Seriously. People who don't like to exercise are called "couch potatoes." The popular image is that couch potatoes are fat, unhealthy, and lacking in drive or initiative. They are, god forbid, lazy. It's not acceptable simply not to like to exercise.
But you know what? I don't really like to exercise.
I feel better when I exercise regularly, yes. And when I've been exercising semi-regularly, if I go about 3-4 days without any exercise - if I really do spend those days doing nothing but sitting, like during finals, for instance - I do start to feel stiff and creaky and want to get up and move. (If I don't get around to it for a few days, though, that feeling goes away.)
When I do exercise, it's because I know I should, because it's good for me, because it benefits my health - kind of like why I brush my teeth (something exercise is often compared to). I don't brush my teeth because I enjoy it particularly. My mouth feels better after I've done it, but the process itself is pretty boring. Similarly, I don't exercise because I enjoy it. The process is pretty boring.

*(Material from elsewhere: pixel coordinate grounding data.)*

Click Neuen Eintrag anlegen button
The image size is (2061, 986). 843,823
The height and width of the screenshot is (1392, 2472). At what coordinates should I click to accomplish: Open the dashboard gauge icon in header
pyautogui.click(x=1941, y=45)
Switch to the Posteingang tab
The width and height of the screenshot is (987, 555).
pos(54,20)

Thing is, I know not everyone feels this way. Lord knows about 90% of my classmates love exercise, in that they have some kind of physical activity they love to do and rush to do whenever they get the chance. (For many of them this is skiing. But there's also snowboarding, climbing, running, soccer, and basketball.) I remember walking by a soccer game on the law school grounds - so just intramural or even more casual than that, not a varsity sport or anything - and watching everyone rush around, and realizing that they did that because for them, it was fun.
For me, honestly, exercise is not fun, and it never has been. I've never liked exercise. From the time I was a little kid, I liked to read, I liked to write stories and keep a journal, I liked to draw, I loved coloring books. I was in band from middle school on and loved it. I played the piano as a kid, then I played the flute. I was in musicals in high school; in college I took voice lessons and sang in an a capella group. I like to bake. I like to play around with beads to make jewelry. I used to collect fountain pens, vintage and modern, and the ink to go with them; now I collect perfume oils. I've volunteered for humane societies. I even like to make soap. (Notice a theme here? The theme is: not a lot of physical activity involved.)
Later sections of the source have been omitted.